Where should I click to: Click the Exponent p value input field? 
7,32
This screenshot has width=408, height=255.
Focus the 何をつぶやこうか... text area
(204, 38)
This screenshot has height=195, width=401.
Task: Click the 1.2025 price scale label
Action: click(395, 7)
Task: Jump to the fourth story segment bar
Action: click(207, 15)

▶ [TASK OBJECTIVE]: Take the material above and print all of it exactly.

▶ [YOUR SOLUTION]:
Where should I click to: Click the Exponent p value input field? 
7,32
This screenshot has width=408, height=255.
Focus the 何をつぶやこうか... text area
(204, 38)
This screenshot has height=195, width=401.
Task: Click the 1.2025 price scale label
Action: click(395, 7)
Task: Jump to the fourth story segment bar
Action: click(207, 15)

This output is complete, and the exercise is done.